### Selected text
If you just want to do this, and you don't care about the coding, you can just use Antiword.

$ antiword file.doc > out.txt

0
On
    //you can use the org.apache.poi.hwpf.extractor.WordExtractor to get the text
    String fileName = "example.doc";
    HWPFDocument wordDoc = new HWPFDocument(new FileInputStream(fileName));
    WordExtractor extractor = new WordExtractor(wordDoc);
    String[] text = extractor.getParagraphText();
    int lineCounter = text.length;
    String articleStr = ""; // This string object use to store text from the word document.
    for(int index = 0;index < lineCounter;++ index){
        String paragraphStr = text[index].replaceAll("\r\n","").replaceAll("\n","").trim();
        int paragraphLength = paragraphStr.length();
        if(paragraphLength != 0){
            articleStr.concat(paragraphStr);
        }
    }
    //you can use the org.apache.poi.hwpf.usermodel.Picture to get the image
    List<Picture> picturesList = wordDoc.getPicturesTable().getAllPictures();
    for(int i = 0;i < picturesList.size();++i){
        BufferedImage image = null;
        Picture pic = picturesList.get(i);
        image = ImageIO.read(new ByteArrayInputStream(pic.getContent()));
        if(image != null){
            System.out.println("Image["+i+"]"+" ImageWidth:"+image.getWidth()+" ImageHeight:"+image.getHeight()+" Suggest Image Format:"+pic.suggestFileExtension());
        }
    }

### Records
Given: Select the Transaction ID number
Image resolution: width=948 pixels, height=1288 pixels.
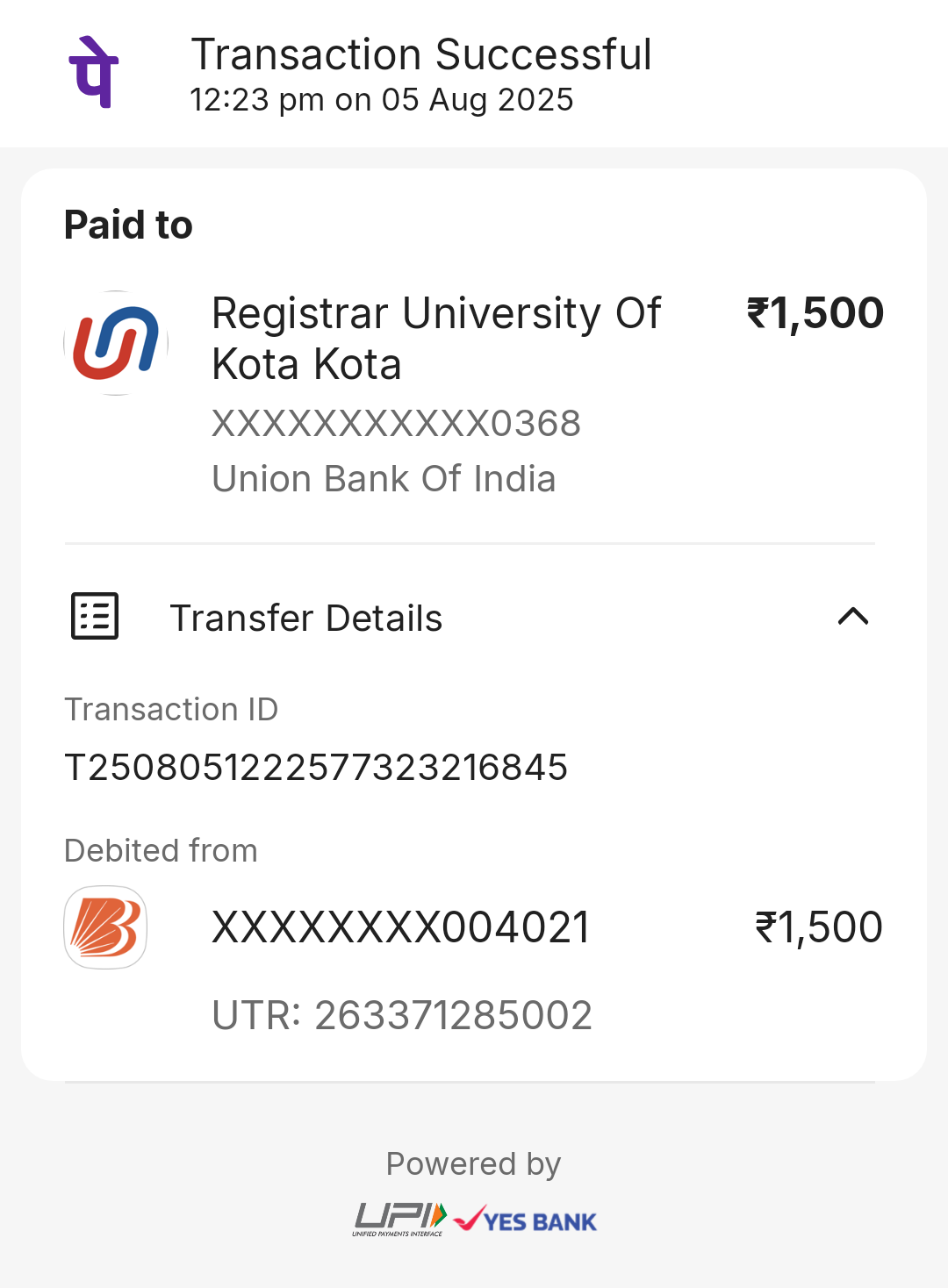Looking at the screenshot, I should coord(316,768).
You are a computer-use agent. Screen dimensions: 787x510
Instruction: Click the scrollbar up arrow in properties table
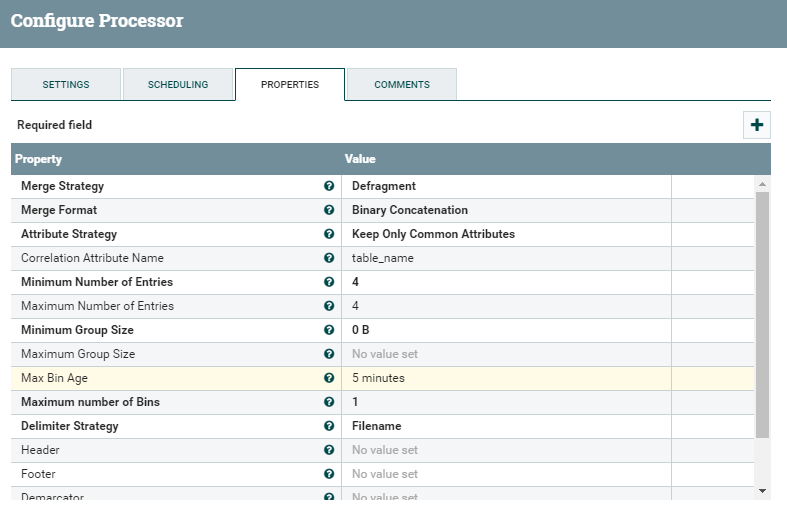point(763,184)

### Problem details
Answer these questions from the text on extracting text and images from Word files:
1. Which tool is suggested for someone who doesn't care about the coding?
2. Which class does the code comment name for getting the text?
3. Which class does the code comment name for getting the image?

### Output
1. Antiword
2. org.apache.poi.hwpf.extractor.WordExtractor
3. org.apache.poi.hwpf.usermodel.Picture